SSH public key authentication doesn't work [duplicate]

I'm having trouble setting up public key authentication for an SSH server on Ubuntu Server 12.04 (A) for authentication from an Ubuntu Server 13.04 (B).

What I'm doing now (I'm trying to follow the instructions here):

  • On B: Create a new key with ssh-keygen -C "", using no passphrase, writing to /.ssh/id_rsa - I don't get any errors
  • On B: Run ssh-copy-id -i /.ssh/id_rsa user@host-a - also, a success message
  • On B: ssh -i /.ssh/id_rsa user@host-a - I still have to enter my password for user@host-a

On A, I checked if the /.ssh/authorized_keys is modified after running ssh-copy-id, and this is the case. Also, on both devices I added this to /etc/ssh/sshd_config:

RSAAuthentication yes
PubkeyAuthentication yes
AuthorizedKeysFile /.ssh/authorized_keys

Does anyone know what might be the problem here?


Here's the tail of my /var/log/auth.log on machine A:

Jun 13 22:17:56 laptop-camil sshd[12344]: Server listening on 0.0.0.0 port 22.
Jun 13 22:17:56 laptop-camil sshd[12344]: Server listening on :: port 22.
Jun 13 22:18:27 laptop-camil sshd[12345]: Authentication refused: bad ownership or modes for directory /.ssh
Jun 13 22:18:30 laptop-camil sshd[12345]: Accepted password for camilstaps from 164.138.27.37 port 48407 ssh2
Jun 13 22:18:30 laptop-camil sshd[12345]: pam_unix(sshd:session): session opened for user camilstaps by (uid=0)
Jun 13 22:18:35 laptop-camil sshd[12464]: Received disconnect from 164.138.27.37: 11: disconnected by user
Jun 13 22:18:35 laptop-camil sshd[12345]: pam_unix(sshd:session): session closed for user camilstaps
Jun 13 22:18:42 laptop-camil sshd[12516]: Authentication refused: bad ownership or modes for directory /.ssh
Jun 13 22:18:44 laptop-camil sshd[12516]: Connection closed by <host-b> [preauth]

Anything in log files, particularly /var/log/auth.log? You might also double-check permissions on the .ssh directory and files.

I haven't had to modify sshd_config for this kind of access, myself. I am wondering if your modification broke things, especially the AuthorizedKeysFile line. Typically, you would want to put the authorized_keys under $USER/.ssh .

Here are the permission from a user on one of my servers:

:~/.ssh$ ls -ld .
drwx------ 2 rrd rrd 4096 May 28 17:57 .

:~/.ssh$ ll
total 280
-rw-r----- 1 rrd rrd   4351 May 22 16:20 authorized_keys
-rw------- 1 rrd rrd   1679 Apr 27  2012 id_rsa
-rw-r--r-- 1 rrd rrd    399 Apr 27  2012 id_rsa.pub
-rw-r--r-- 1 rrd rrd 266138 Jun 13 00:18 known_hosts

Make sure the individual files are at least this restricted.

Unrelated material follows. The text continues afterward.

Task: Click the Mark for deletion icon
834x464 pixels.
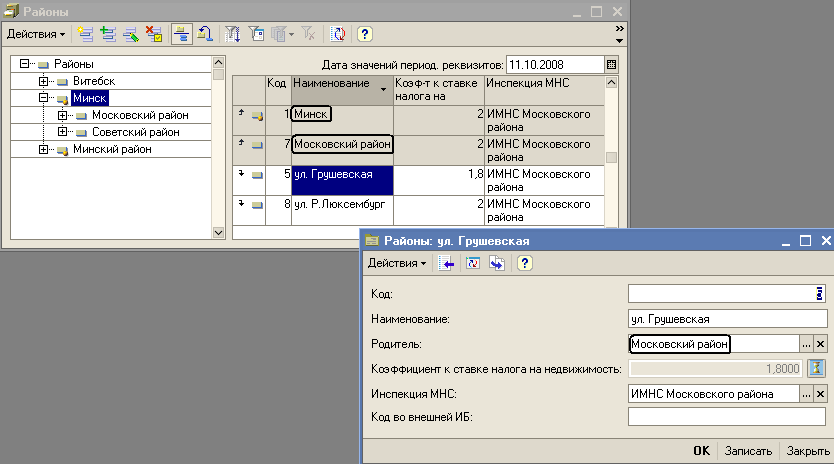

As guntbert points out, also check that the directory and files are owned by you. The permissions won't make sense (or work) otherwise.

Who owns the keys in authorized_keys on B? (The bit that says user@host after the key.) Is it root@A ?

That is, in looking at ~/.ssh/authorized_keys, what is the equivalent of bert@etherbert for your set-up:

ssh-rsa AAAA...ffsII8dSaDF33 bert@etherbet

I would just edit the remote .ssh/authorized keys manually for testing, putting in the id_rsa.pub contents of the user you are intiating the connection with.

Make sure you are coming from the user that has the key in the remote authorized_keys file.


The directory ~/.ssh MUST be owned by the user, not root. So change that and it will work.

To avoid having to type the passphrase for your private key every time you use ssh-agent. ssh-add .ssh/id_rsa will add the key to the agent, from then on the agent will provide the key to ssh.


Besides all the other guys had provided the solutions, my additional suggestion is you should first check the logging file: /var/log/secure, which is where sshd puts logs in. If something goes wrong, checking what sshd has complained in /var/log/secure will quickly narrow down the possible issues.